Amazon va déclarer ses revenus et payer ses impôts en France

Le groupe américain de distribution a déjà commencé à le faire au Royaume-Uni, en Allemagne, en Espagne et en Italie. 

Un employé prépare un colis dans un centre Amazon, à Peterborough (Royaume-Uni), le 28 novembre 2013.
Un employé prépare un colis dans un centre Amazon, à Peterborough (Royaume-Uni), le 28 novembre 2013. (ANDREW YATES / AFP)

Amazon va bientôt devoir passer à la caisse. Le groupe américain de distribution, qui a commencé à déclarer ses revenus au Royaume-Uni, en Allemagne, en Espagne et en Italie, va bientôt le faire en France, indique une déclaration transmise mardi 26 mai. Résultat : il sera obligé de payer des impôts dans l'Hexagone. 

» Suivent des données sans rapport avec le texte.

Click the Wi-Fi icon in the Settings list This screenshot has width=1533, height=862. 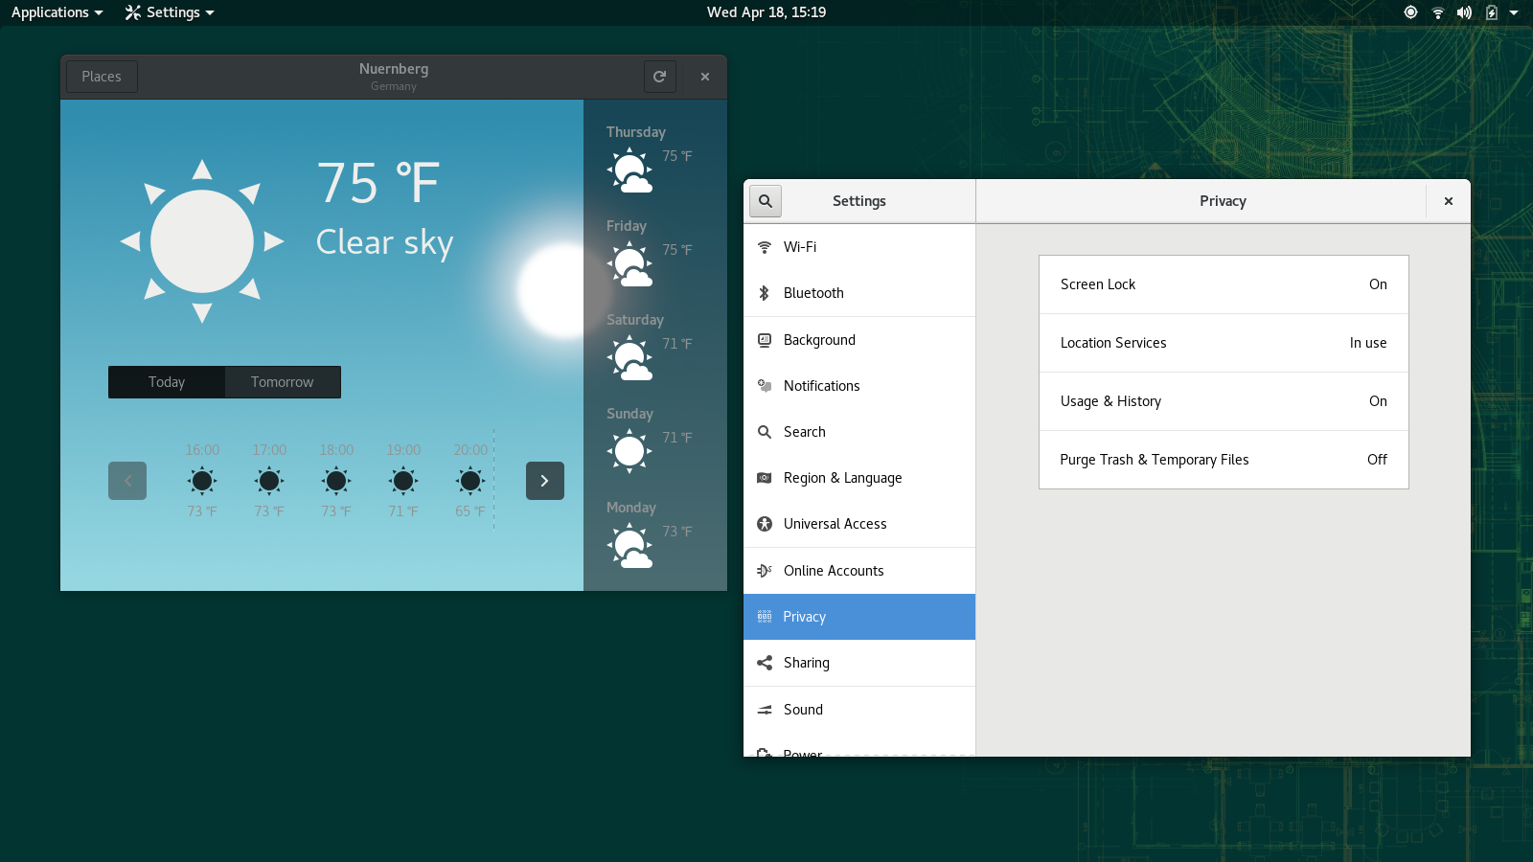pos(765,247)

"Depuis le 1er mai", le groupe comptabilise ses ventes à partir de branches nationales dans quatre pays européens, et non plus à partir du Luxembourg, comme il le faisait auparavant. Jusque-là, Amazon usait d'une pratique d'optimisation légale mais contestée, qui permettait de réduire sa facture fiscale. Le groupe précise travailler à l'ouverture d'une filiale en France.

Dans le viseur de l'Europe pour ses montages fiscaux

Amazon fait partie des grandes entreprises dans le collimateur de Bruxelles en raison de montages fiscaux au Luxembourg et ailleurs, comme Apple en Irlande, Starbucks aux Pays-Bas ou Fiat au Luxembourg. La Commission européenne s'était, dans un premier temps, engagée à conclure ces procédures, pouvant à terme conduire à des sanctions contre les Etats mis en cause, à la fin du deuxième trimestre 2015.

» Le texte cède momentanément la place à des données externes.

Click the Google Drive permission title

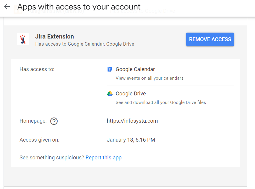[131, 94]
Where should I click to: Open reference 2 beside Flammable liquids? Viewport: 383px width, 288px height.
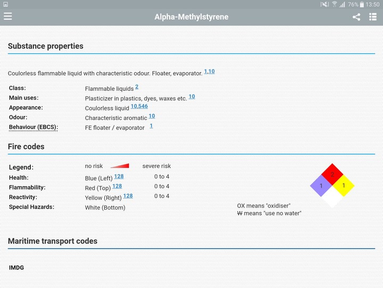click(x=137, y=87)
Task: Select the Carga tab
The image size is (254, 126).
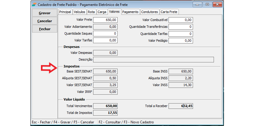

"Ce délai ne sera pas tenu", a prévenu début mai la commissaire européenne à la Concurrence, se refusant à fixer un nouveau calendrier. Elle a invoqué la complexité des vérifications à mener et la nécessité pour la Commission de ne pas prêter le flanc à des contestations.

Les pratiques d'optimisation fiscale, en place depuis des années, sont devenues de plus en plus impopulaires à mesure que les Etats européens se sont retrouvés confrontés à des situations budgétaires délicates, provoquées notamment par la crise de la dette souveraine.